BEGIN Dataset content

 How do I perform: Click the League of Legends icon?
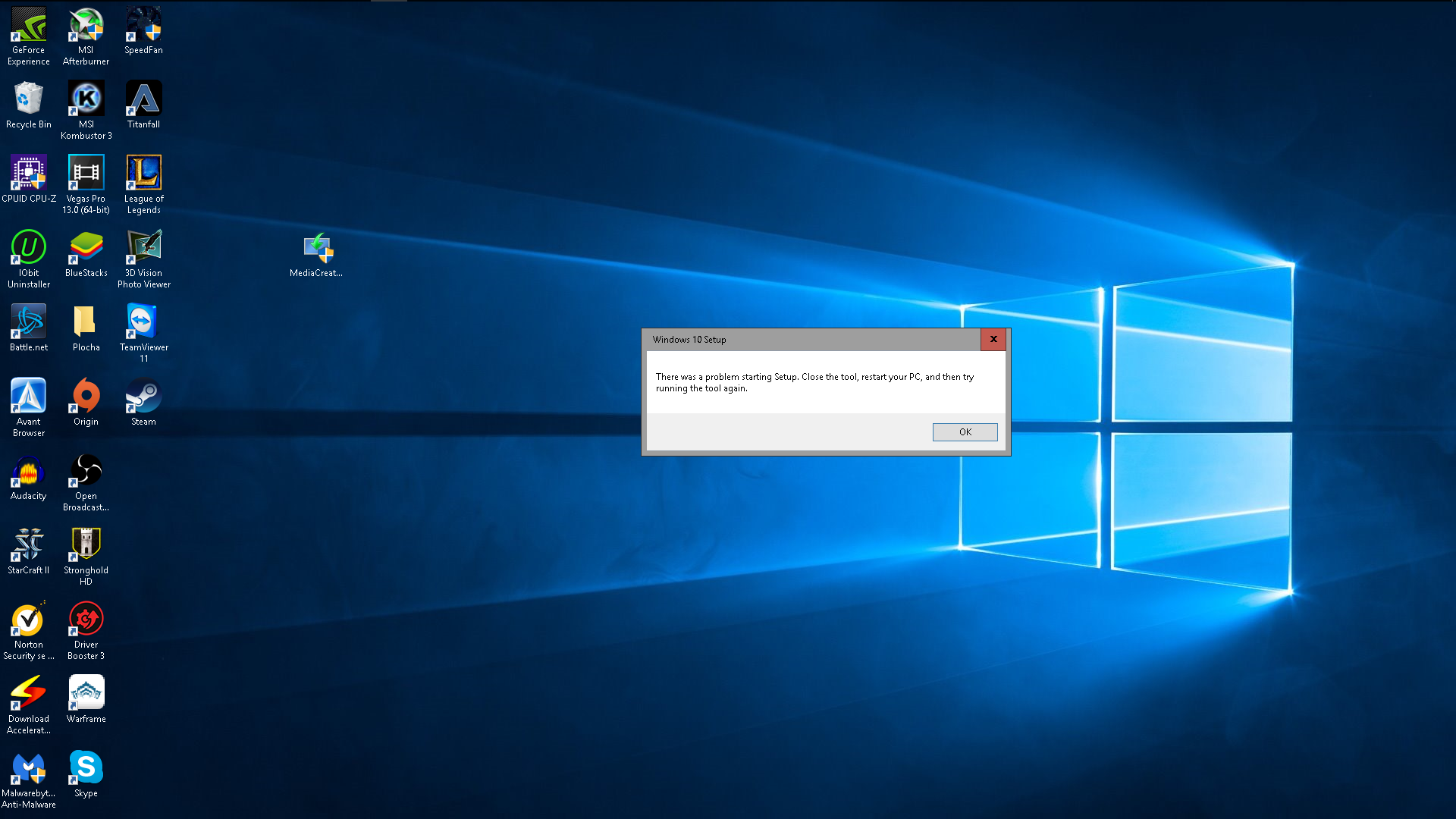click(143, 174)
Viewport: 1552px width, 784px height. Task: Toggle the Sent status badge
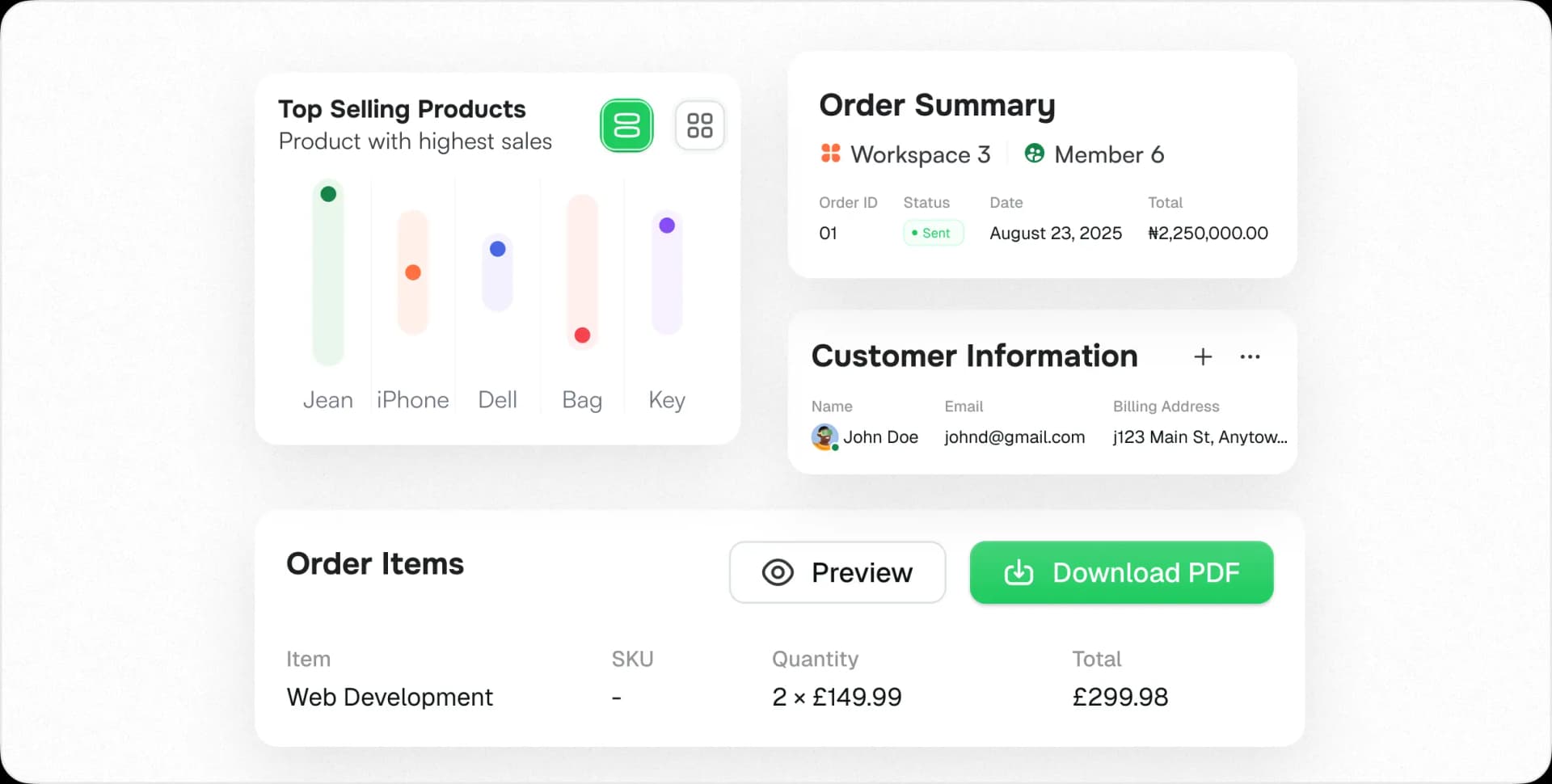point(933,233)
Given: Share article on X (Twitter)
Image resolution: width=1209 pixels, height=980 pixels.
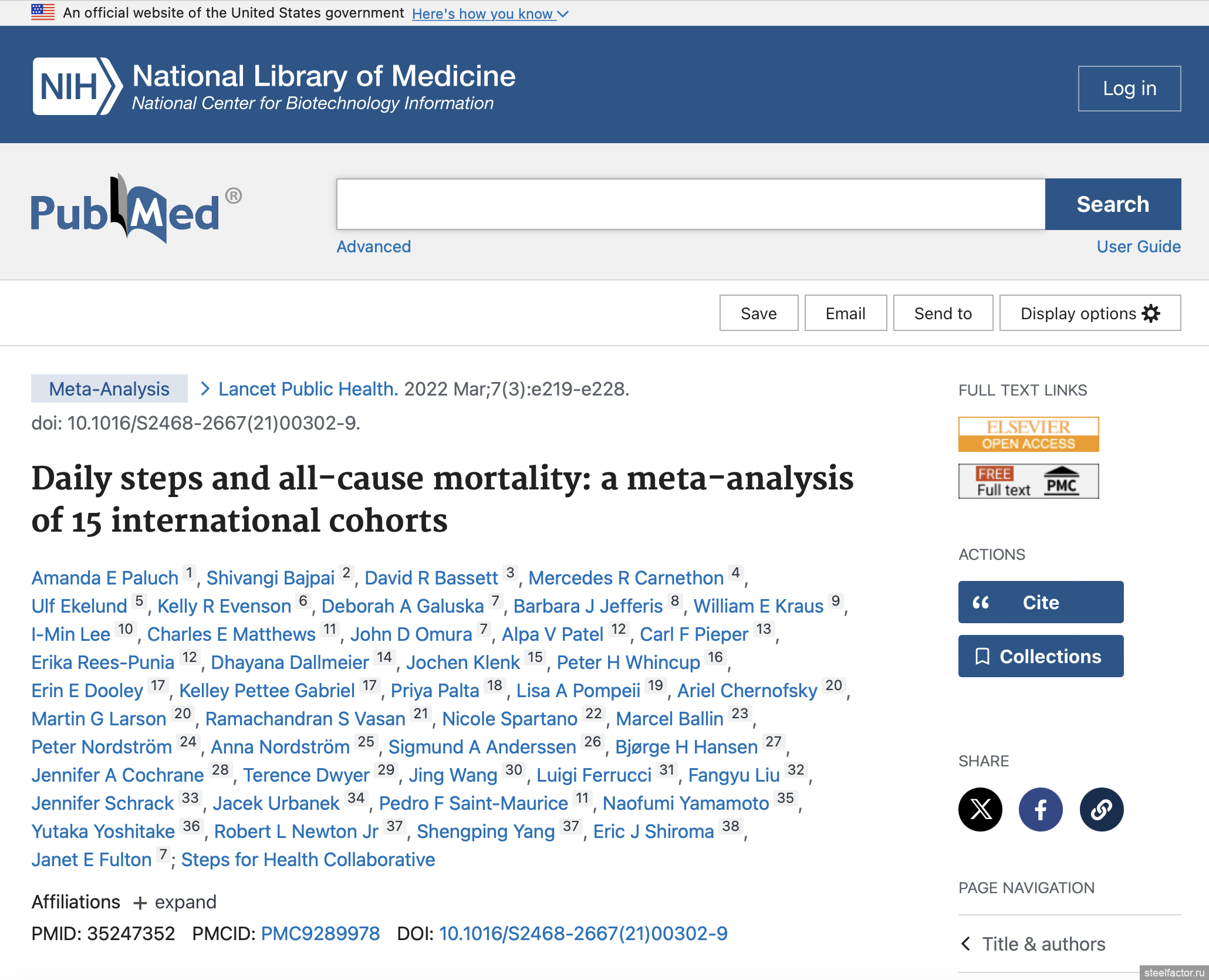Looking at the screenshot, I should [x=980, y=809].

END Dataset content
BEGIN Dataset content

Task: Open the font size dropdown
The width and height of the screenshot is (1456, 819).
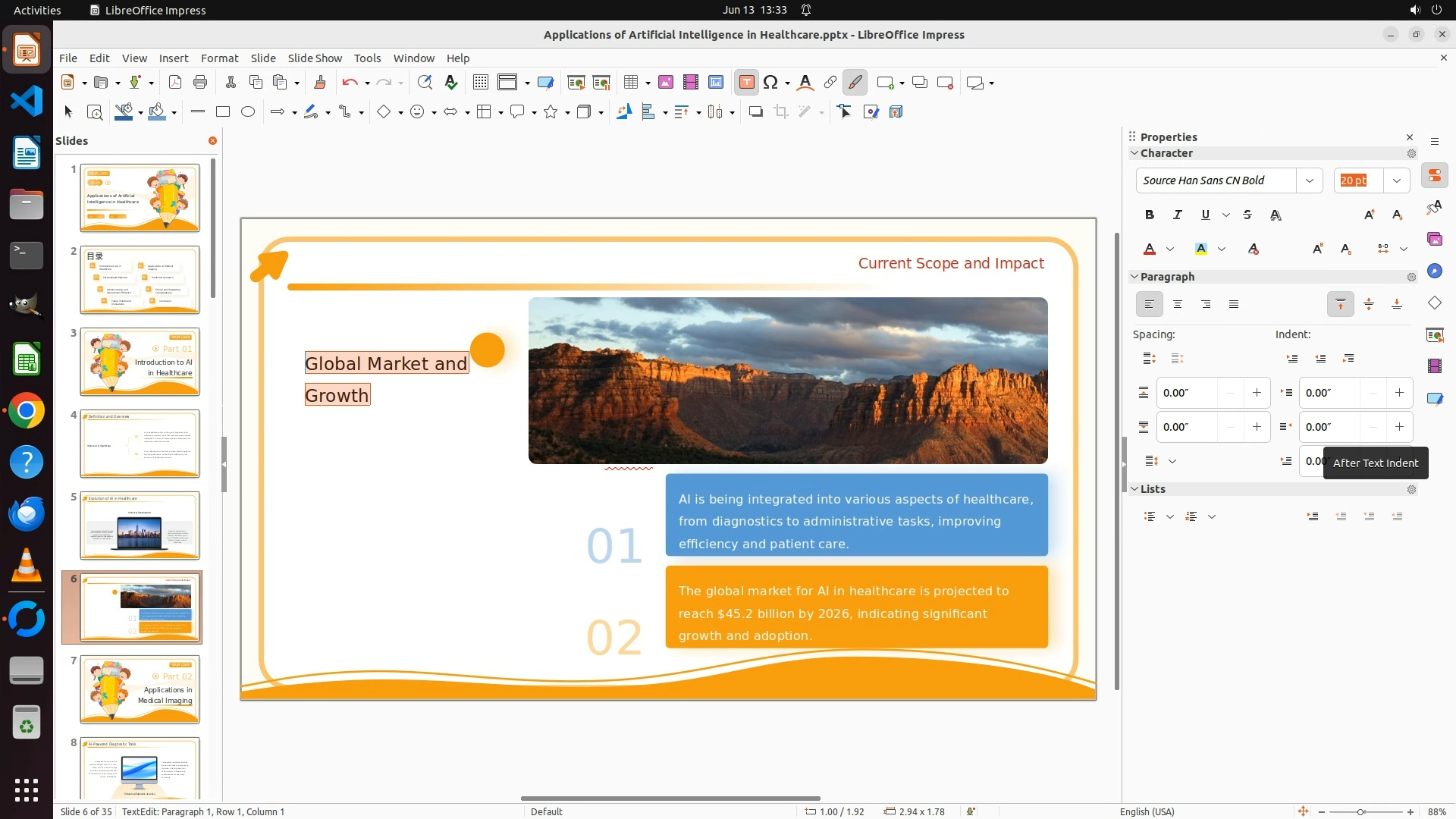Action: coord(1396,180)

END Dataset content
BEGIN Dataset content

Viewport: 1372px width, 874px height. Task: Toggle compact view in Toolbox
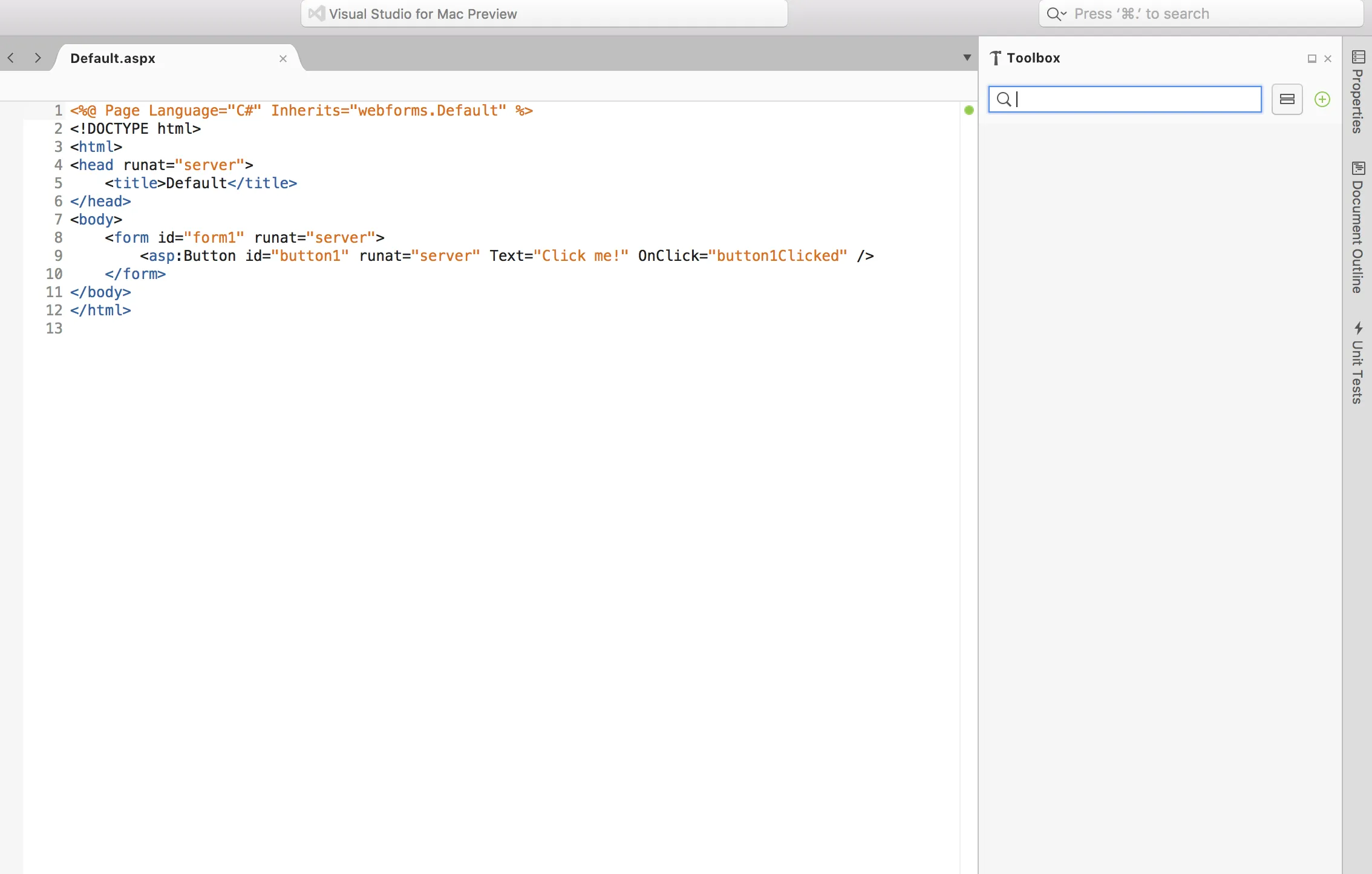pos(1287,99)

END Dataset content

### [Exercise requirements]
For this exercise, transcribe exactly the part of the records above that opens with the line containing "How do I perform: Click" and closes with the one containing "Given: Share article on X (Twitter)". Pictures are not part of the copy.

### [Written answer]
 How do I perform: Click the League of Legends icon?
click(143, 174)
Viewport: 1552px width, 784px height. Task: Toggle the Sent status badge
point(933,233)
Given: Share article on X (Twitter)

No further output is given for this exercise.